The previous upswing corrected a bit over 50% of the preceding decline, and the current upswing corrected a bit over 38.2% of the preceding decline (and bit less than 50%). The final part of the late-2012 upswing was similarly sharp as the current upswing is. However, while the late-2012 top in gold was very close to its late-2011 top, we definitely can't say the same thing about the HUI high. In late 2012, gold miners topped almost 100 index points below the late-2011 top. That's very similar to what's happening here. Gold moved to the previous high but failed to break above it (the late-2013 high that is), but gold miners were not even close to the analogous price level (it's about 80 index points higher). The history rhymes and this similarity has very bearish implications for the following weeks and months and the current strength appears to be just a correction within a bigger downtrend.
Summary
Summing up, gold and silver appear to be showing strength, but they are both actually confirming their breakdowns below their rising short-term support lines, which makes the current price action bearish, not bullish. Let's keep in mind that the yellow metal did so after once again failing to break above the mid-2013 high, and shortly after silver broke below its own rising support line, which means that the overall outlook for the precious metals market deteriorated. The above happened after multiple long-term signs pointing to lower prices in the following months, i.a. the clear huge-volume-confirmed bearish shooting star candlestick in gold, huge volume topping signs from both: gold and silver, the triangle-vertex-based reversals, and epic volume from silver stocks. The next big move in the precious metals sector is most likely going to be down, not up.

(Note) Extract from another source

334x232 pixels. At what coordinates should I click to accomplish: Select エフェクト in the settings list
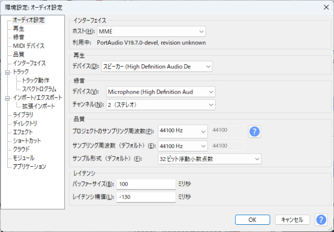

As always, we'll keep you - our subscribers - informed.
To summarize:
Trading capital (supplementary part of the portfolio; our opinion): Full short position (250% of the full position) in gold, silver, and mining stocks is justified from the risk/reward perspective with the following stop-loss orders and exit profit-take price levels:
- Gold: profit-take exit price: $1,241; stop-loss: $1,452; initial target price for the DGLD ETN: $51.87; stop-loss for the DGLD ETN $31.67
- Silver: profit-take exit price: $13.81; stop-loss: $16.32; initial target price for the DSLV ETN: $39.38; stop-loss for the DSLV ETN $23.87
- Mining stocks (price levels for the GDX ETF): profit-take exit price: $17.61; stop-loss: $26.47; initial target price for the DUST ETF: $34.28; stop-loss for the DUST ETF $9.87
In case one wants to bet on junior mining stocks' prices (we do not suggest doing so - we think senior mining stocks are more predictable in the case of short-term trades - if one wants to do it anyway, we provide the details), here are the stop-loss details and target prices:
- GDXJ ETF: profit-take exit price: $24.71; stop-loss: $37.17
- JDST ETF: profit-take exit price: $78.21 stop-loss: $22.47
Long-term capital (core part of the portfolio; our opinion): No positions (in other words: cash)

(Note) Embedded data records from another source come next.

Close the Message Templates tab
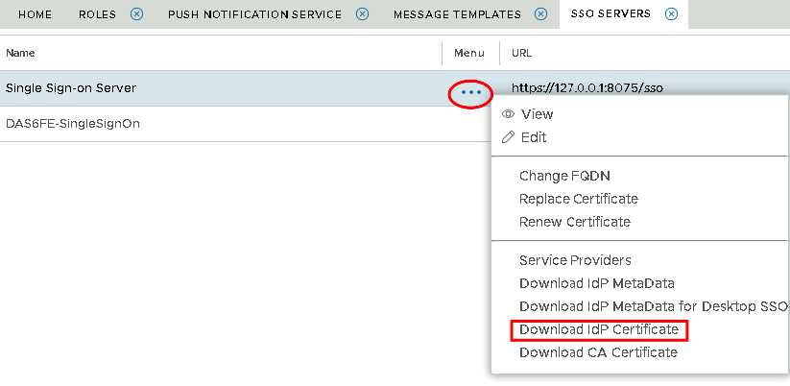790x386 pixels. click(541, 14)
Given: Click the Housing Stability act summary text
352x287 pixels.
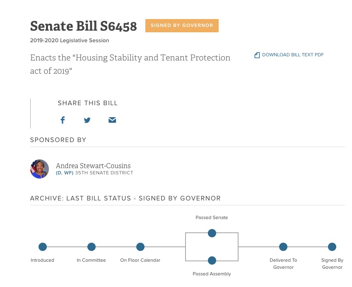Looking at the screenshot, I should 130,64.
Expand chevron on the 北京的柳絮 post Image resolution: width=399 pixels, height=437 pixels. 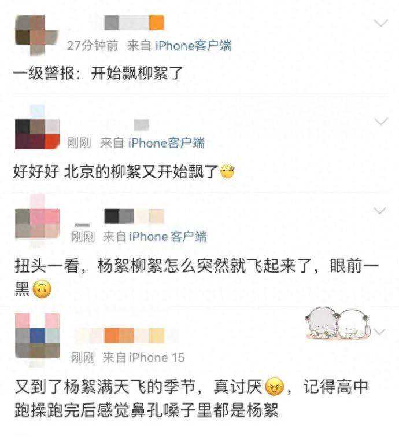tap(381, 122)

Insurance capital (core part of the portfolio; our opinion): Full position
Whether you already subscribed or not, we encourage you to find out how to make the most of our alerts and read our replies to the most common alert-and-gold-trading-related-questions.
Please note that the in the trading section we describe the situation for the day that the alert is posted. In other words, it we are writing about a speculative position, it means that it is up-to-date on the day it was posted. We are also featuring the initial target prices, so that you can decide whether keeping a position on a given day is something that is in tune with your approach (some moves are too small for medium-term traders and some might appear too big for day-traders).
Plus, you might want to read why our stop-loss orders are usually relatively far from the current price.
Please note that a full position doesn't mean using all of the capital for a given trade. You will find details on our thoughts on gold portfolio structuring in the Key Insights section on our website.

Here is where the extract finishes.